Generative AI

Test Library Generation and Optimisation

Software testing based on early-stage AI-enabled system modelling provides a fundamentally different scale of system exploration, quality, test coverage and automation. The approach helps strengthen the operational resiliency of complex high-load high-availability systems. AI Testing can be applied to a wide variety of business domains and use cases due to its main analytical power being separated from the code. Compared to a traditional test library, developing or optimising a test library using AI-enabled model-based testing and automation introduces many business and operational benefits.

Benefits

Efficiency
Test library development/optimisation based on industry-tested methods and extensive domain expertise.

Performance
Improved test library performance: system regression and diagnostics can be done fast and in an automated mode.

Resilience
Wider test coverage, compared to traditional test libraries.

Optimisation
Testers can delegate test generation to AI and concentrate on higher-impact cognitively demanding tasks.

Sustainability
Limiting the test library to a controlled subset of tests helps reduce server load.

Growth
Improved ROI, due to the increased efficiency of the test library.

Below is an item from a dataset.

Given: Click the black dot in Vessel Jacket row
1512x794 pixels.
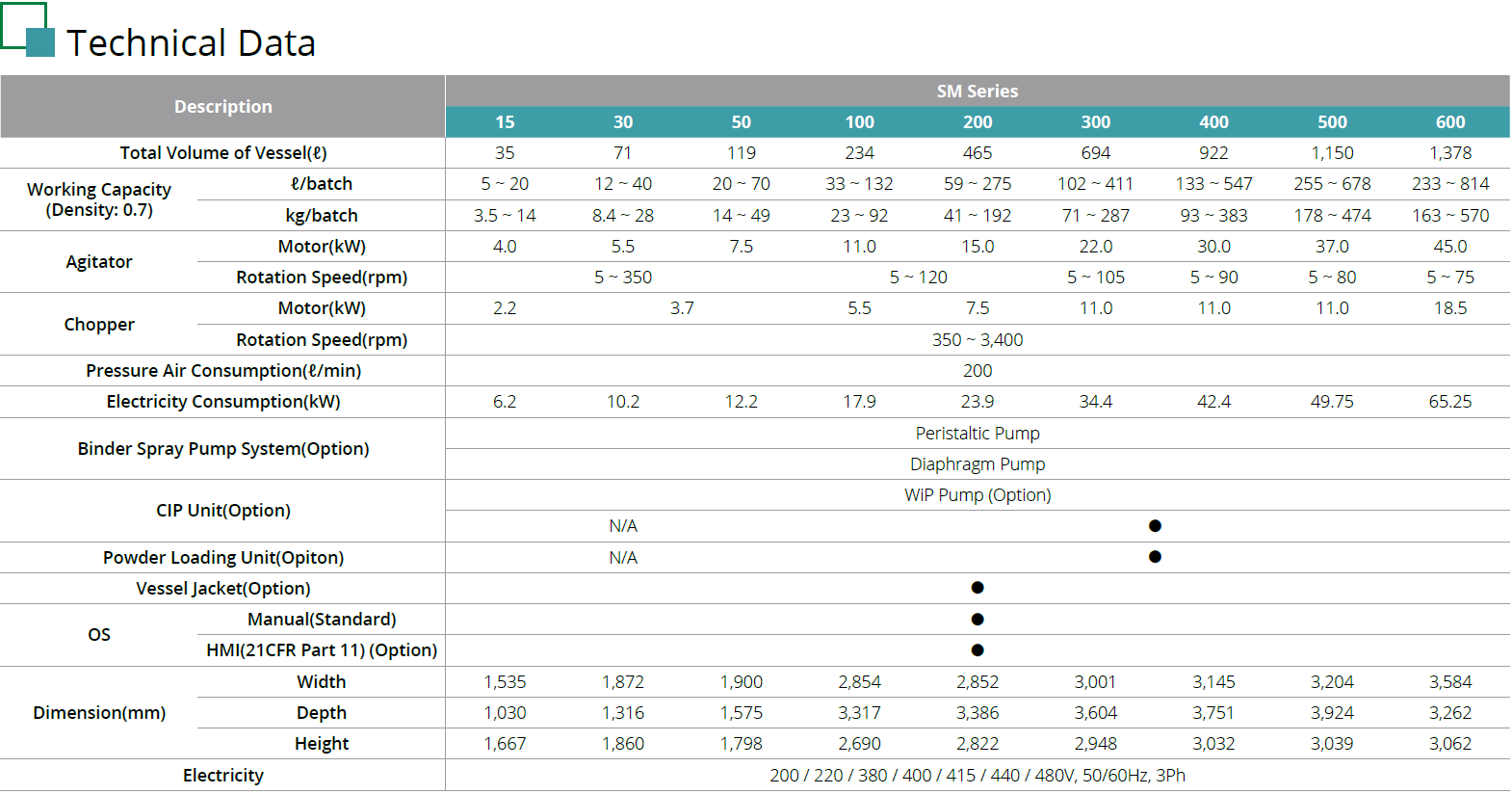Looking at the screenshot, I should point(978,588).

Our comprehensive AI-enabled testing approach relies on the principles of Model-based testing. We value exploring features and functionalities in their context of the system over merely satisfying sets of validation checks. We see clear value in taking the time to build a machine-readable twin of a system under test and analysing its behaviour under load. Our AI Testing approach helps us introduce efficiencies into existing testing processes or facilitate the development of new optimised test libraries. 

Using Generative AI helps us create massive amounts of test scenarios covering the system under test end-to-end. This volume is further reduced using a set of algorithms, with the final optimised subset providing the same level of test coverage. The level of test coverage can be further continuously improved using AI algorithms. Models can be reused to test and build systems with similar functionality.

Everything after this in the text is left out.